Requirement:
Which of the lines below mention the word "will"? Pull each one out.

Collection entries
* * * * * * * * *
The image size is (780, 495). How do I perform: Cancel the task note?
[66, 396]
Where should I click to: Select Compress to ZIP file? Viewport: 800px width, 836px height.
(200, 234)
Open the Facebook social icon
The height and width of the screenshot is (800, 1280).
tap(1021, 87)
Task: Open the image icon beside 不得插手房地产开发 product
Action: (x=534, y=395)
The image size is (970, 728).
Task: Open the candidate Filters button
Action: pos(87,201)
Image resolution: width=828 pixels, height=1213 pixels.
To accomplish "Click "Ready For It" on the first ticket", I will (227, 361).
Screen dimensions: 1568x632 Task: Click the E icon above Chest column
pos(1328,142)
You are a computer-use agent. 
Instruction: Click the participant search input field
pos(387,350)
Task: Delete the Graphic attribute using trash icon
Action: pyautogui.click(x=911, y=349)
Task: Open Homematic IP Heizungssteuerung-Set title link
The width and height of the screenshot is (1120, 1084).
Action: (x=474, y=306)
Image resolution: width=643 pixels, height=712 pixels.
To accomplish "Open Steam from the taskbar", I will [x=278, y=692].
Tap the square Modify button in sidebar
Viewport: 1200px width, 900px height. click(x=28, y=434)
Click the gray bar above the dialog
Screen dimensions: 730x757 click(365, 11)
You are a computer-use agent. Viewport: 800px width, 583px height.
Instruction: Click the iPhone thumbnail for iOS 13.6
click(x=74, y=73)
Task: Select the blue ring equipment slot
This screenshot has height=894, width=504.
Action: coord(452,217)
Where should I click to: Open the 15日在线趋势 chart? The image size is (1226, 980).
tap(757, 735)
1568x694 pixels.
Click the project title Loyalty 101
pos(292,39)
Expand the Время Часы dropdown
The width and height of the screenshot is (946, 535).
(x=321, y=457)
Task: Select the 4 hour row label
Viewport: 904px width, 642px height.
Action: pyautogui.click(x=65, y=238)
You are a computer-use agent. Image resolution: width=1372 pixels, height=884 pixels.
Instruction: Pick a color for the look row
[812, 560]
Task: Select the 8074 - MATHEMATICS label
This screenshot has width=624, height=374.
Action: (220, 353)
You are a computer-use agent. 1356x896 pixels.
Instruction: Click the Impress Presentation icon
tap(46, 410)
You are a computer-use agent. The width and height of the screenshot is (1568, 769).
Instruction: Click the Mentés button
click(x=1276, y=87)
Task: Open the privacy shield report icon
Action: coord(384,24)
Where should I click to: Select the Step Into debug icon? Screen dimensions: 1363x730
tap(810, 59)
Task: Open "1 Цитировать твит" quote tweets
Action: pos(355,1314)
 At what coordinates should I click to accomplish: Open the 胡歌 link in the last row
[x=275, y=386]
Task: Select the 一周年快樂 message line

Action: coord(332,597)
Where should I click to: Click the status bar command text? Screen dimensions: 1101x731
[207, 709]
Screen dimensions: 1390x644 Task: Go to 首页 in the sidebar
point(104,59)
* * * * * * * * *
Written answer:
To accomplish "Click "Ready For It" on the first ticket", I will (227, 361).
To accomplish "Open Steam from the taskbar", I will [x=278, y=692].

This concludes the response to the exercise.